**What you need to do**
In your copy, each line below is repeated exactly and no image appears.

Records shown below:

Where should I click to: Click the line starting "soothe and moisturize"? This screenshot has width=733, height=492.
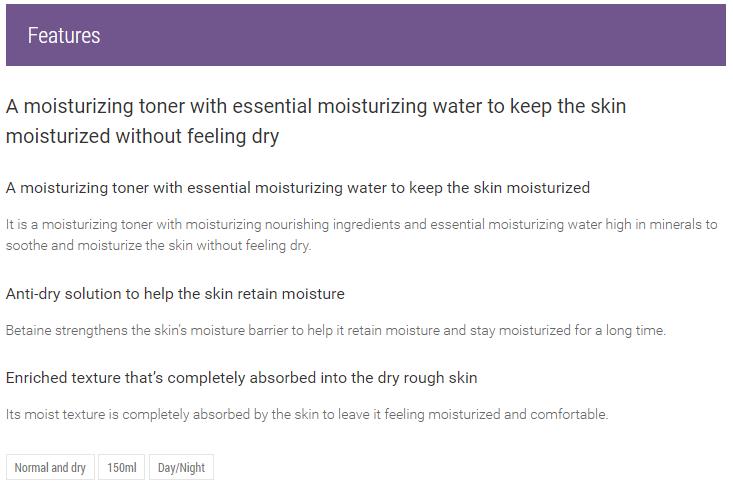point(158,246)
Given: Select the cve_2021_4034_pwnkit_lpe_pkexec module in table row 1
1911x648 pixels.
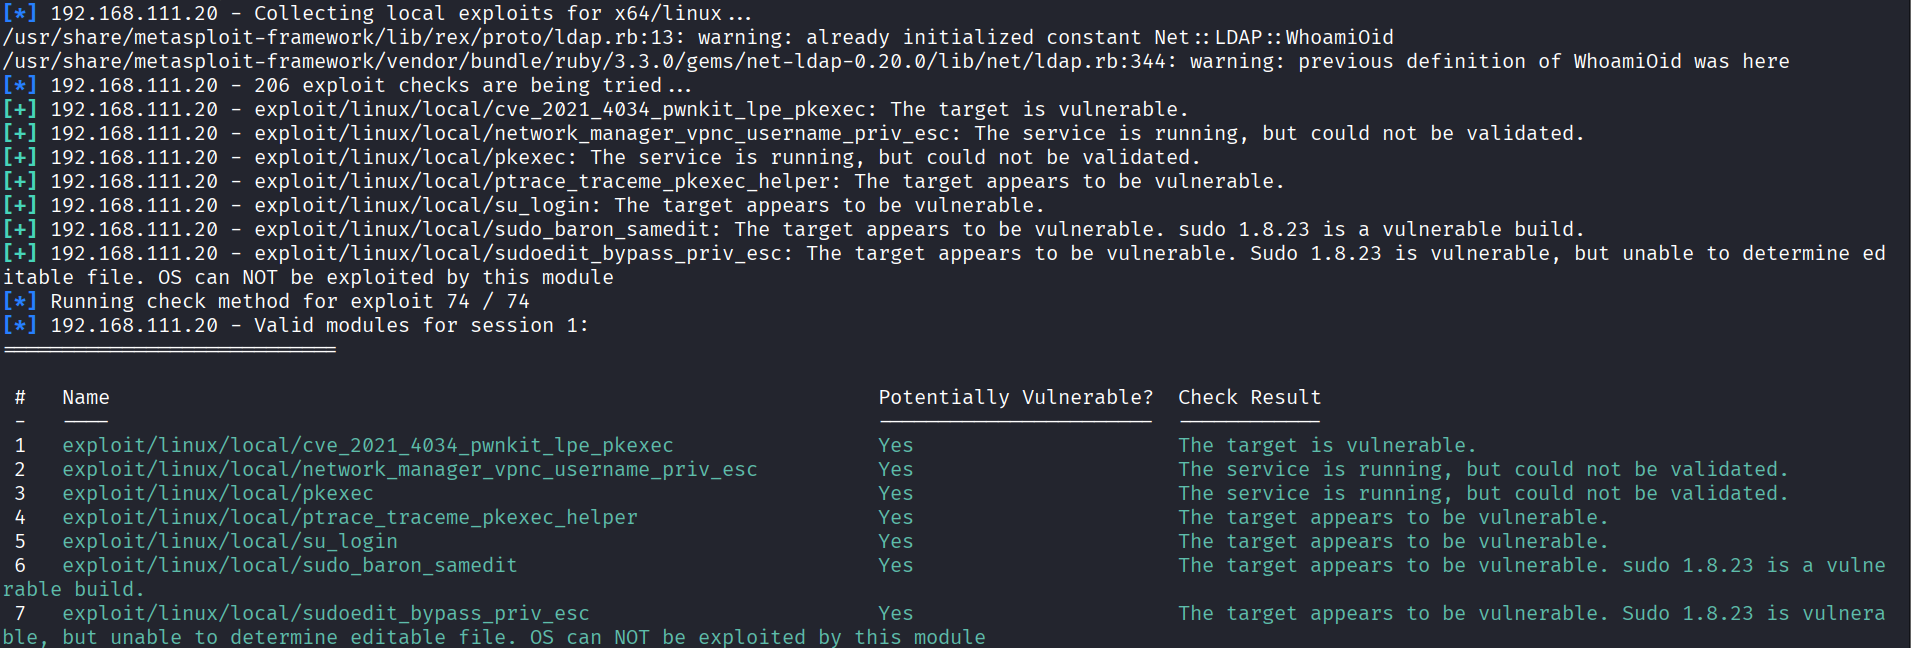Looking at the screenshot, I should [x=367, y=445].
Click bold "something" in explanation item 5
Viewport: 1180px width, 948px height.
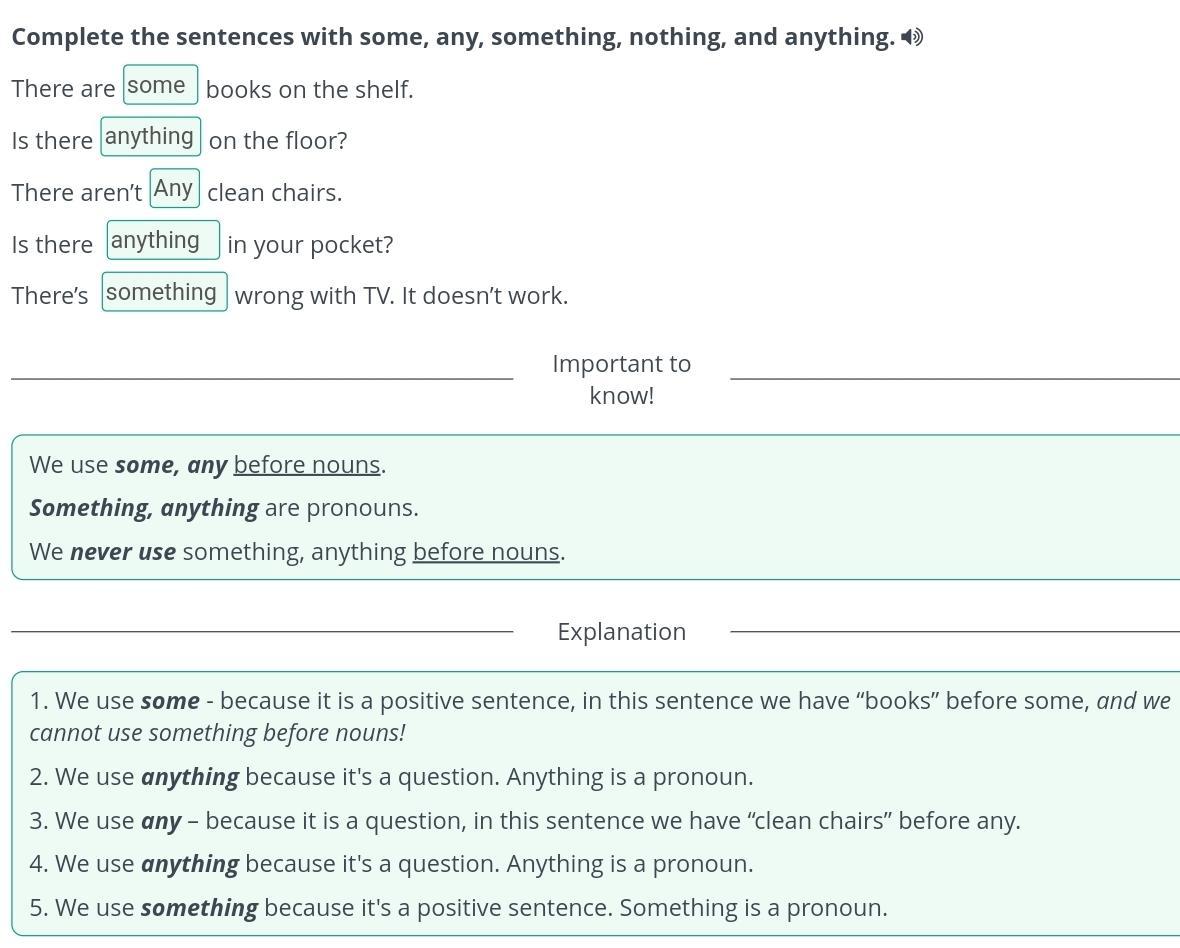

End of Records shown.

**Exercise output**
Where should I click to: Click the line starting "soothe and moisturize"? This screenshot has width=733, height=492.
point(158,246)
Given: Select the cve_2021_4034_pwnkit_lpe_pkexec module in table row 1
1911x648 pixels.
Looking at the screenshot, I should [x=367, y=445].
Click bold "something" in explanation item 5
Viewport: 1180px width, 948px height.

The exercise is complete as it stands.